(Items from a data source)
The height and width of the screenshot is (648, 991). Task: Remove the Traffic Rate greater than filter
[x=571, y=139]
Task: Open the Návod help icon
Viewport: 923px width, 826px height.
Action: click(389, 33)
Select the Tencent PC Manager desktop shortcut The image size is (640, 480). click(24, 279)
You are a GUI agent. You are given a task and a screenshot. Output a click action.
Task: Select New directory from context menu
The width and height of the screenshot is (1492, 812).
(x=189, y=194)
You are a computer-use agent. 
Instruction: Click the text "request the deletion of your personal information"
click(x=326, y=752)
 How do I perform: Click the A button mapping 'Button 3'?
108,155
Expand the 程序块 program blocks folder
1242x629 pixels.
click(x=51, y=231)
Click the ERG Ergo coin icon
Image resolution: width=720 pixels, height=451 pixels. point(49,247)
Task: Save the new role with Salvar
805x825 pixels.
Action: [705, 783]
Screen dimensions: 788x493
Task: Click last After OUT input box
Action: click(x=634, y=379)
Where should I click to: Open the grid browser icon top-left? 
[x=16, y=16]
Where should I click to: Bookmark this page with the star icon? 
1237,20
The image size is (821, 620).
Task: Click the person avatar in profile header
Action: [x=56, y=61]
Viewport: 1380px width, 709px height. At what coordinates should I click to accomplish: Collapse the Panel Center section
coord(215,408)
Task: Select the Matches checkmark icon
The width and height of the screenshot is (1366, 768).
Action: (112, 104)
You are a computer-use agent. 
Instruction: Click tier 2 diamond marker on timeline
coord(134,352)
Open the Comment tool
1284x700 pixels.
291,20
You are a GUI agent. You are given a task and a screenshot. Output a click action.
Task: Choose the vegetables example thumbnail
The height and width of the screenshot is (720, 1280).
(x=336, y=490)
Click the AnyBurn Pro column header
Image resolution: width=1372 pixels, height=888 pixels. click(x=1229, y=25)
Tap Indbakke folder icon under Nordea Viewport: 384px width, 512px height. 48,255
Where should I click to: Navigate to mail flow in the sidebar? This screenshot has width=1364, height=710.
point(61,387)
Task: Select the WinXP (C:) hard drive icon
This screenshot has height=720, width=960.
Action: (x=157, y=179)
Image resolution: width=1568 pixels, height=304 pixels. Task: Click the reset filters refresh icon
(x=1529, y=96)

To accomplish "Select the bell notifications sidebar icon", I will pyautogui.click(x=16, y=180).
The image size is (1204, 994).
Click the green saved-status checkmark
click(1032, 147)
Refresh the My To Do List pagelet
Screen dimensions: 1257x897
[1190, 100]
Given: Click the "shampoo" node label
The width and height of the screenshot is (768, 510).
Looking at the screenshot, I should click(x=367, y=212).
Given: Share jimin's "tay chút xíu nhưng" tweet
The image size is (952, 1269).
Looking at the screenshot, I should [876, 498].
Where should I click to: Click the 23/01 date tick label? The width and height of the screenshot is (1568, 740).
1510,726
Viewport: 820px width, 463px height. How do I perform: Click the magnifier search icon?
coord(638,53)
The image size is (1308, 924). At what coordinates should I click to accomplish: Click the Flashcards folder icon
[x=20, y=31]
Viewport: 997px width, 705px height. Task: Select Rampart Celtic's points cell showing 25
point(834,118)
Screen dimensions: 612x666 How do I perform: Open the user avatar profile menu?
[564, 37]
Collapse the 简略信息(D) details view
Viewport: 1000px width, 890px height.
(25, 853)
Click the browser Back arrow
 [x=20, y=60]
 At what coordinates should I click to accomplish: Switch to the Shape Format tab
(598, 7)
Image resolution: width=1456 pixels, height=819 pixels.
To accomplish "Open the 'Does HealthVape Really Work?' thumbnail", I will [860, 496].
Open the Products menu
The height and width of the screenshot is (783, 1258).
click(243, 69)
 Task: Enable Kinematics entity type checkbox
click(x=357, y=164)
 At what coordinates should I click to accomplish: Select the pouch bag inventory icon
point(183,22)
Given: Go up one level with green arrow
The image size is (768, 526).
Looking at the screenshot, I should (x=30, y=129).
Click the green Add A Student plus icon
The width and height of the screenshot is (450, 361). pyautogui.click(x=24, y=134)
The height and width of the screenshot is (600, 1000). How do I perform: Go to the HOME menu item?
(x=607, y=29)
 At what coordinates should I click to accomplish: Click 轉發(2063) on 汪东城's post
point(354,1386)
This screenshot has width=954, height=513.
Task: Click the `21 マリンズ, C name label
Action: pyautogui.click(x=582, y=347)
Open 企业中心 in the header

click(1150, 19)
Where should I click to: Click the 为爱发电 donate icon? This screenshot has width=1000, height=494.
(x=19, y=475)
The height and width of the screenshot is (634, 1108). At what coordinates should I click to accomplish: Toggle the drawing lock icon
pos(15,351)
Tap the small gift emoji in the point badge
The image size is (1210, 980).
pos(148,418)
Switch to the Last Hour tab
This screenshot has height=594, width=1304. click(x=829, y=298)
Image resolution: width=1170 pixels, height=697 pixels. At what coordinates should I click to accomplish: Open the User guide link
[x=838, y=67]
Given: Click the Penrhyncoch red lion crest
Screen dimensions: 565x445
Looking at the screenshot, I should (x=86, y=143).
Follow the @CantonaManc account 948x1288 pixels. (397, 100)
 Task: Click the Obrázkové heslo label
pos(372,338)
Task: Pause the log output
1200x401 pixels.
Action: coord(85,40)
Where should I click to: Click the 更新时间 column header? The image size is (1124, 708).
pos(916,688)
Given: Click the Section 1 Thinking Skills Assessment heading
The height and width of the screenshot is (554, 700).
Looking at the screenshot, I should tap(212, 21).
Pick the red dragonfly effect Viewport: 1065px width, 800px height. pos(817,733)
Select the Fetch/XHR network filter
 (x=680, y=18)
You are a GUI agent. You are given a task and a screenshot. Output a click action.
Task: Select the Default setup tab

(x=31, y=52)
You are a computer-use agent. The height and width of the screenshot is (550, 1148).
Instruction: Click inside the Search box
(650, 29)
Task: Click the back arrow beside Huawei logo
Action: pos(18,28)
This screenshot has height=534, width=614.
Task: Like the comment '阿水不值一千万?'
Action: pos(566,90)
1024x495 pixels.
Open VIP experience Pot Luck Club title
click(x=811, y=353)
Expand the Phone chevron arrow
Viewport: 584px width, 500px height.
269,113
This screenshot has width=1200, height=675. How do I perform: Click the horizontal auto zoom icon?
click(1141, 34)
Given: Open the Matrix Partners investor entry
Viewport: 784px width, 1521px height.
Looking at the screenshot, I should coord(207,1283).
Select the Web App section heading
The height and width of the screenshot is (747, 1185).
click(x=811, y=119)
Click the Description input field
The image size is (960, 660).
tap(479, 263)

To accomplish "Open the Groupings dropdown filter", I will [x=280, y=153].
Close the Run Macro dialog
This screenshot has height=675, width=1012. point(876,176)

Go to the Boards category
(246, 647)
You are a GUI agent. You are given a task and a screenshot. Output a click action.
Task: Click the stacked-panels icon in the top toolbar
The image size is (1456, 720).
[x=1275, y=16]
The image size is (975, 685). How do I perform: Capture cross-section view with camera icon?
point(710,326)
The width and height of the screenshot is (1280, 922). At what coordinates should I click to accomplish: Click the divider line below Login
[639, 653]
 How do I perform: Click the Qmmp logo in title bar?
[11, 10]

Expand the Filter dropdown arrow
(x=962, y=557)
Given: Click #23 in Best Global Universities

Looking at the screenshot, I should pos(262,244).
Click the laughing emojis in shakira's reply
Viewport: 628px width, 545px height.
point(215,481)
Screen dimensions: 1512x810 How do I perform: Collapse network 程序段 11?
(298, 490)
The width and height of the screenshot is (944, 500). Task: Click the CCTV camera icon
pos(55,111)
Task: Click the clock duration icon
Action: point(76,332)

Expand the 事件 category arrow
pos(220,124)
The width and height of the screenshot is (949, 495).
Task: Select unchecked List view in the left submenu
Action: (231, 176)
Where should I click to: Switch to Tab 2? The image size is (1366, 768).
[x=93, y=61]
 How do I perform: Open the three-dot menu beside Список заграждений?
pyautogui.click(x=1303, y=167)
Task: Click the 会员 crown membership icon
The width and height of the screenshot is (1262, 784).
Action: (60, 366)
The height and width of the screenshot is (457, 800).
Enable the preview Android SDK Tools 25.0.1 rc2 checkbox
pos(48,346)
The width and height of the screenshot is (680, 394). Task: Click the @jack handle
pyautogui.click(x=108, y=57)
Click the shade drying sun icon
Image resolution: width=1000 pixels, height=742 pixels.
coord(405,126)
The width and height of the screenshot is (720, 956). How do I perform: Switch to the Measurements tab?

## Work instructions
Output each line exactly, from the first line of the data down to the line that contains "Select the Tencent", both included.

## Output of the exercise
The height and width of the screenshot is (648, 991). Task: Remove the Traffic Rate greater than filter
[x=571, y=139]
Task: Open the Návod help icon
Viewport: 923px width, 826px height.
Action: click(389, 33)
Select the Tencent PC Manager desktop shortcut The image size is (640, 480). click(24, 279)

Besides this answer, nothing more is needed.